- _TASKS_:
(A) Name every person or animal referred to by name in the baby journal entries.
(B) In the baby journal entries, condense the paragraph that begins "You already love dancing" into a short bulleted list that keeps its main facts.
(C) Duplicate the part of the baby journal entries starting at "You get better" and ending at "that daunting task!".

==== PASSAGE PROVIDED

You get better and better at reaching for things, manipulating your fingers in your attempts to grab. It’s remarkable to witness the small new masteries every single day. You held your bottle all by yourself for a few minutes yesterday, and it takes you less and less time to uncurl those tight fists.
You do get a little frustrated sometimes. We put one of your stuffed blocks on the dinner table tonight and placed your hands on the table. You sat there huffing away, crazy eyes at their finest, eventually talking to the block and willing it to move. You were vibrating with energy, trying to touch it. It bordered on cruelty. But every day moves you closer to mastering that daunting task!
We FaceTimed with your Papa today, and you had so much to say to him! We miss him. At one point, you started babbling over me! I would begin to talk, and you would jump in, the loudest I’ve ever heard you. “Hey, guys! I have stuff to say, too!” We’re listening, baby girl! We’re always listening.
1.19
You’ve been sleeping like a champ here. Two nights ago, you slept from 8:45-6:15! Last night you passed out at 9:30, we did a brief nurse around 5, and you slept until 7:45!
How we’ve loved our staycation with Mema and Pops. It will be hard to go back home to just the two of us while your Papa works all day, but we’ll soldier on. I’ll do my best to keep it interesting, even without fan friends – and cat friends! You love looking at Lily, and she loves checking you out in her own quiet way.
You already love dancing, especially spinning. We were dancing to Tracy Chapman’s Give Me One Reason last night, me in front of you, you in Mema’s arms. I spun around, and you thought that was the funniest thing you’d ever seen. We even got some chuckles! I spun over and over again, and you chuckled every time.
You also got a kick out of looking at your feet as Mema made them dance on the dinner table. I love the surprises – not knowing what will set you off. Such a special aspect of parenting...
1.21
Hello, little darlin’,
The country has a new president and hope for the future, and last night was unbelievably peaceful and calm. You went to sleep at 8:15 pm and stayed asleep until 5 am. WHAT.
Like our country, you are moving in more and more directions. Pops told me that you scooched yourself 90 degrees in your sleep sack the other day! Those legs go crazy in that sack.

========
==== DATA SECTION

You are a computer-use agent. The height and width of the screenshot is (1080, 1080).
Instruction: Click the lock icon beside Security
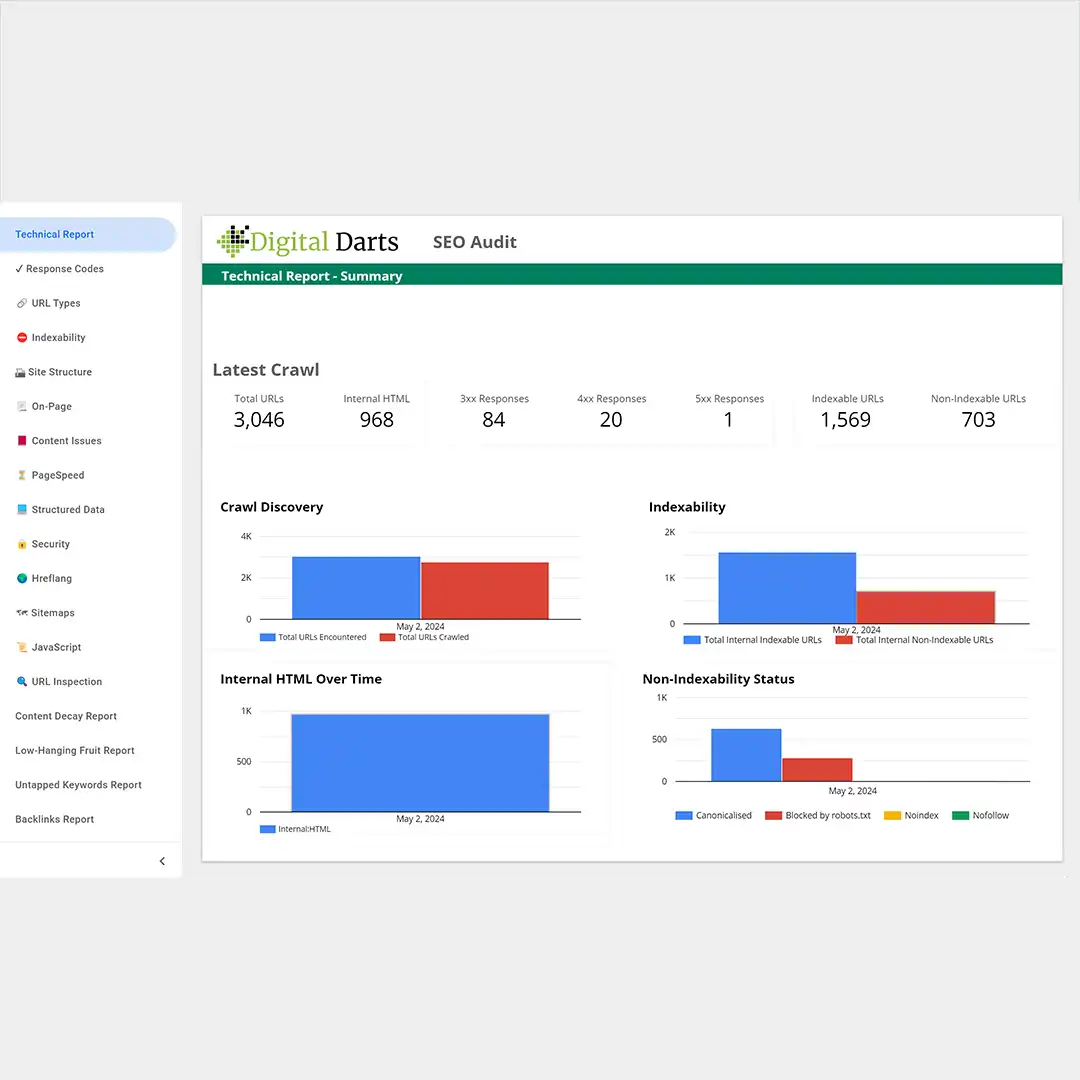22,544
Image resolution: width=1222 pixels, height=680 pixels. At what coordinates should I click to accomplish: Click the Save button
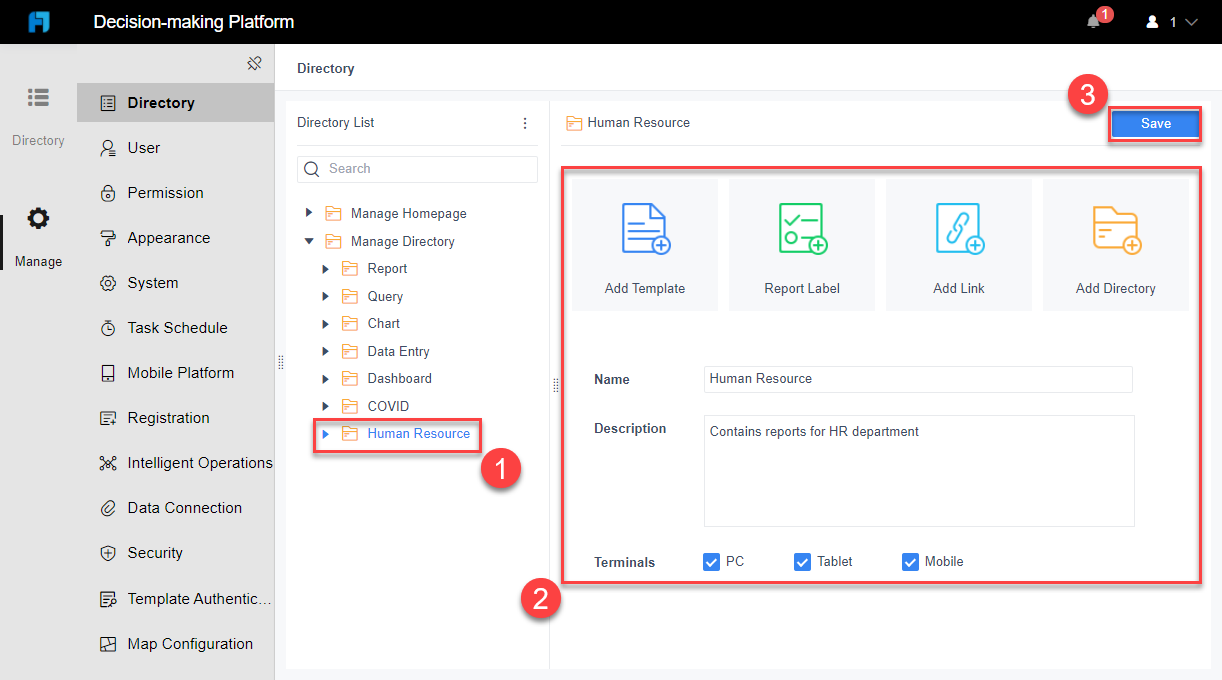[1155, 123]
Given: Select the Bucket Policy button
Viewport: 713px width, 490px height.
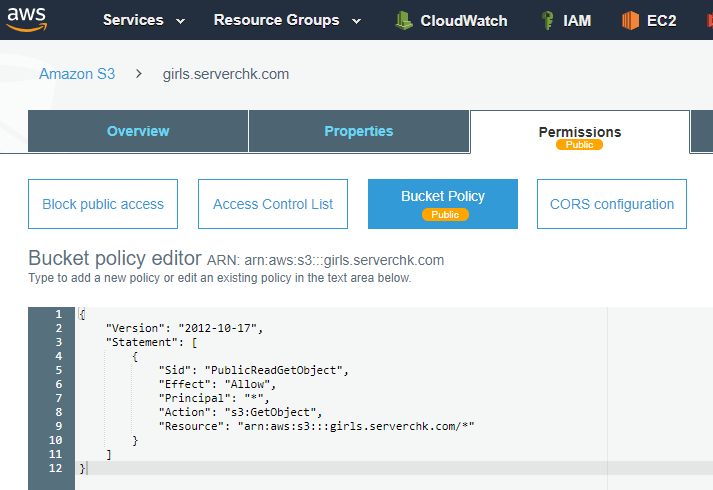Looking at the screenshot, I should tap(443, 204).
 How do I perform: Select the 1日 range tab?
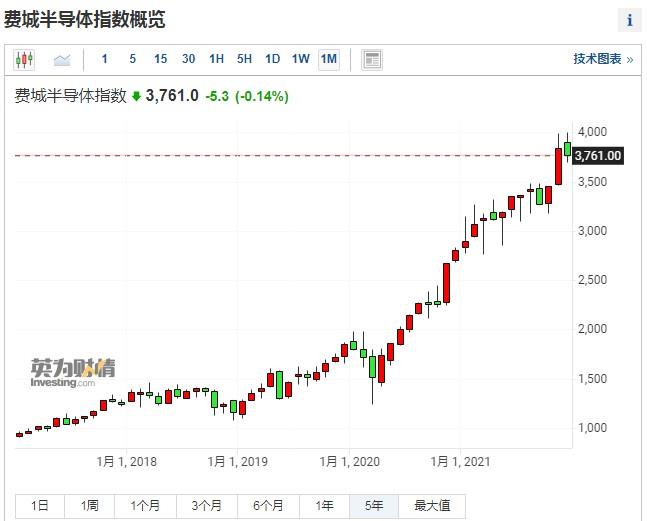[x=39, y=506]
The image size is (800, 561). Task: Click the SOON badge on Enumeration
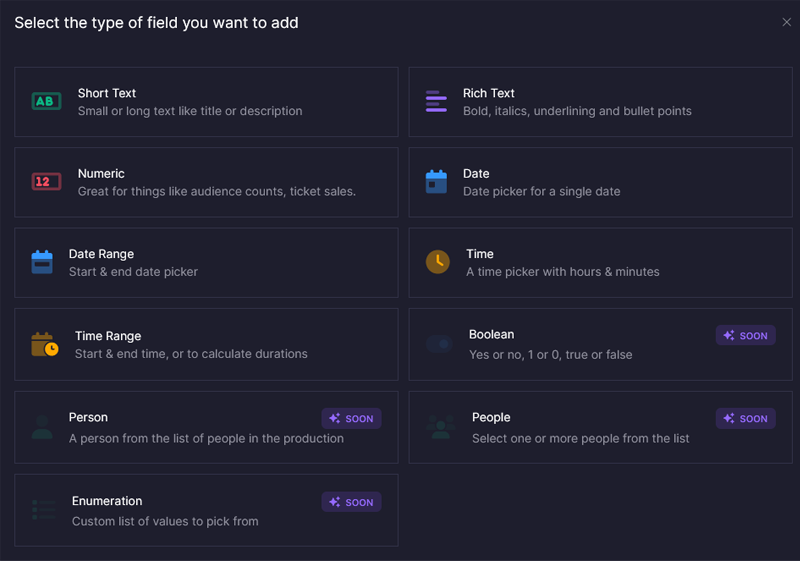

========

- _RESULTS IN ORDER_:
(A) Papa, Mema, Pops, Lily, Tracy Chapman

(B)
- The baby already loves dancing, especially spinning.
- Last night they danced to Tracy Chapman's Give Me One Reason, with the baby in Mema's arms.
- The parent spun around, and the baby found it the funniest thing ever.
- The baby chuckled at every spin.

(C)
You get better and better at reaching for things, manipulating your fingers in your attempts to grab. It’s remarkable to witness the small new masteries every single day. You held your bottle all by yourself for a few minutes yesterday, and it takes you less and less time to uncurl those tight fists.
You do get a little frustrated sometimes. We put one of your stuffed blocks on the dinner table tonight and placed your hands on the table. You sat there huffing away, crazy eyes at their finest, eventually talking to the block and willing it to move. You were vibrating with energy, trying to touch it. It bordered on cruelty. But every day moves you closer to mastering that daunting task!